#### PAGE TEXT
<<<<

[Beowulf] IPoIB arp's disappearing

Michael Di Domenico mdidomenico4 at gmail.com
Thu Jul 10 03:36:14 PDT 2008

I'm having a bit of a weird problem that i cannot figure out.  If anyone can
help from the community it would be appreciated.
Here's the packet flow


cn = compute node
io = io node
pan = panasas storage network

We have 12 shelves of panasas network storage on a seperate network, which
is being fronted by bridge servers which are routing IPoIB traffic to 10G
ethernet traffic.  We're using Mellanox Connect-X Ethernet/IB adapters
everwhere.  We're running Ofed 1.3.1 and the latest firmwares for IB/Eth

Here's the problem.  I can mount the storage on the compute nodes, but if i
try to send anything more then 50MB of data via dd.  I seem to loose the ARP
entries for the compute nodes on the IO servers.  This seems to happen
whether I use the filesystem or a netperf run from the compute node to the
panasas storage

I can run netperf between the compute node and io node and get full IPoIB
line rate with no issues
I can run netperf between the io node and the panasas storage and get full
10G ethernet line rate with no issues

When looking at the TCP traces, i can clearly see that a big chunk of data
is sent between the end-points and then it stalls.  Immediately after the
stall is an ARP request and then another chunk of data, and this scenario
repeats over and over.

Any thoughts or questions?

- Michael

>>>>

#### SHORT EXERCISE 1
Answer these from the post about disappearing IPoIB ARP entries:
(a) Which OFED version is being run?
(b) How many shelves of Panasas network storage are there?
(c) Sending more than how much data via dd causes the ARP entries for the compute nodes to be lost on the IO servers?
The page text and the rows are unrelated to each other.

#### EXERCISE DATA
<<<<

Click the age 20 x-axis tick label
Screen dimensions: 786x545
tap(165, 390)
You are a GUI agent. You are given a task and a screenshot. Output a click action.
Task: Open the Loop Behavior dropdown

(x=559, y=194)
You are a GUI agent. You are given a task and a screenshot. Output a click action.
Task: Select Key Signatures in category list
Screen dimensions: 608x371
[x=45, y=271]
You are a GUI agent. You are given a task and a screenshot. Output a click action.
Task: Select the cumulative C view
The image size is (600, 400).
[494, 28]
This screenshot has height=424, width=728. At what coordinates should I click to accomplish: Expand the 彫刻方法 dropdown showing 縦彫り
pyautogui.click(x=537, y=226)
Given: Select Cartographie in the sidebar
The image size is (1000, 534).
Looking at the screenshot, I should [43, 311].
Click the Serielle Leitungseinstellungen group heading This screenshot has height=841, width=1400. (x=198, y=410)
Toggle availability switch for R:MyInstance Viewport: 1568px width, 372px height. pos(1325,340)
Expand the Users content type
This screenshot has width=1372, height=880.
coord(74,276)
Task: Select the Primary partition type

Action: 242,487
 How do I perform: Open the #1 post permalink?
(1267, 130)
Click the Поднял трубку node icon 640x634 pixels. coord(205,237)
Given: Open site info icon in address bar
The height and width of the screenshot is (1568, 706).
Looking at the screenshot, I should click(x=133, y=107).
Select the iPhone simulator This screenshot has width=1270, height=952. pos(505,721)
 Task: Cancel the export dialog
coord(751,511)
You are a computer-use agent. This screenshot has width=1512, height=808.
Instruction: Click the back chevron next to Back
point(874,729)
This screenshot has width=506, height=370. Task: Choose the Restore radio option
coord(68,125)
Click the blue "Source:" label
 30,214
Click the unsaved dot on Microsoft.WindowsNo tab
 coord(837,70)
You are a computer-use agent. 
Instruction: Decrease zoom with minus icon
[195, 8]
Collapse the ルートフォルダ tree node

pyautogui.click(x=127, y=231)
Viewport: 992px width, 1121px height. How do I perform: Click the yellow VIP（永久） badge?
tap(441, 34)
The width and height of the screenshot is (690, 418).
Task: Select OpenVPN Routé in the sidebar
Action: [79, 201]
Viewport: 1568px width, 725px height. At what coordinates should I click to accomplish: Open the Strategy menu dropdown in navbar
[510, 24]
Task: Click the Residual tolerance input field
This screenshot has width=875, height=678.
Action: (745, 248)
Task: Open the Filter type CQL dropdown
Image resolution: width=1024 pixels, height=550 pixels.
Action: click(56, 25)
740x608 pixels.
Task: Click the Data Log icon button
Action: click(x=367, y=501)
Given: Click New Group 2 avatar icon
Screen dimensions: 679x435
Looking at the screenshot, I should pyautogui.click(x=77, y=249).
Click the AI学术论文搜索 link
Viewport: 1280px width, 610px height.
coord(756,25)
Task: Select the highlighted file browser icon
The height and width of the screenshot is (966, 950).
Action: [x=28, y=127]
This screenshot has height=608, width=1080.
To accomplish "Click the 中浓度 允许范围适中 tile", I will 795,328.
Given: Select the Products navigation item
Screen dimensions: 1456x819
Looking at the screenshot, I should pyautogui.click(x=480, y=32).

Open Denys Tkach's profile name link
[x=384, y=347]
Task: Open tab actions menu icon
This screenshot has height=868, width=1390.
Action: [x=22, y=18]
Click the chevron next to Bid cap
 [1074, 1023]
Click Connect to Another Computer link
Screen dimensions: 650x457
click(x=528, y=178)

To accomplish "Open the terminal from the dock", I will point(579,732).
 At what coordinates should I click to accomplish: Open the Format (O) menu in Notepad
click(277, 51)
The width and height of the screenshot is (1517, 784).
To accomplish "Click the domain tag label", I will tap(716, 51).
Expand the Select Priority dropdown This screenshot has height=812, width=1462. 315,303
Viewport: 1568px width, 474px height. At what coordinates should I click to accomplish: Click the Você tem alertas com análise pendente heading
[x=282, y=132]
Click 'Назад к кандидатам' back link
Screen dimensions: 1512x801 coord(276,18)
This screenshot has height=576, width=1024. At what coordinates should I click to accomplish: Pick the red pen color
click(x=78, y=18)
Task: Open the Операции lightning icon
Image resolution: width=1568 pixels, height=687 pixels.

>>>>

#### SHORT EXERCISE 2
From the rows, print the part that opens with the line containing "Click the Поднял" and closes with the line containing "Looking at the screenshot, I should click(x=133, y=107).", both of those lines included.

#### TASK RESPONSE 1
(a) OFED 1.3.1
(b) 12
(c) 50MB

#### TASK RESPONSE 2
Click the Поднял трубку node icon 640x634 pixels. coord(205,237)
Given: Open site info icon in address bar
The height and width of the screenshot is (1568, 706).
Looking at the screenshot, I should click(x=133, y=107).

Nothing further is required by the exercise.